Yes, they sprouted long, tangled and eerily white arms, arms that reached upward toward me like a passel of evil spirits trying to capture my soul and I would be carried off to some dreadfully monstrous place, a Dead Zone, where I would wander, zombie-like, for all eternity, clasped in the devilish embrace of these deadly potatoes.

Sometimes, it was so frightening, or if the slithering sound became more prominent, I would drop my pail and run toward the stairs, screaming for help. Then Mom would open the storeroom door and demand to know what was the matter. "Bring those potatoes up," she'd say, "there'll be no dinner without them!"

So I would gather my wits and pick up my pail, my hefty appetite outweighing my fears. Again I would approach the potatoes, stick my hands through those eerie white arms and quickly dash the withered things into my pail. Then, I had to pull the string to turn off the light and grope my way back to the stairway in the utter darkness of a hopeless chasm of doom. I would clamber up the stairs, my heart pounding like a kettle drum, my grip on the pail like a vise, lest I spill the potatoes and have to return to the pile.

"Lord Almighty!" my mother would say. "I never saw a child make such a fuss about getting a few taters."

She never understood the demons that were loose in that cellar, never understood that it was filled with the spirits of the dead, hungry for the soul of a frightened little girl, ready to carry her off to the Dead Zone, panting for her flesh.
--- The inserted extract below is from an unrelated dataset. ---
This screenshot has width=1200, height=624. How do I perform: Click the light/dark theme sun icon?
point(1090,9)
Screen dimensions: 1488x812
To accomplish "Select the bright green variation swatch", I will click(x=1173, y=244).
Mom was never afraid of an evil spirit, a snake or a mouse. God had fashioned her to be fearless, whereas I was alone and lost in a vast and frightening world.

Today, I seldom eat a potato. Others may think of them as a basic food, but I know the truth. They are evil beings, waiting and lurking, messengers for a world of damp, smelly darkness. Boil them, fry them, smother them with cheese, they are still potatoes and, left to their own resources, will send out those frightful arms to embrace you and carry you off to the darkness.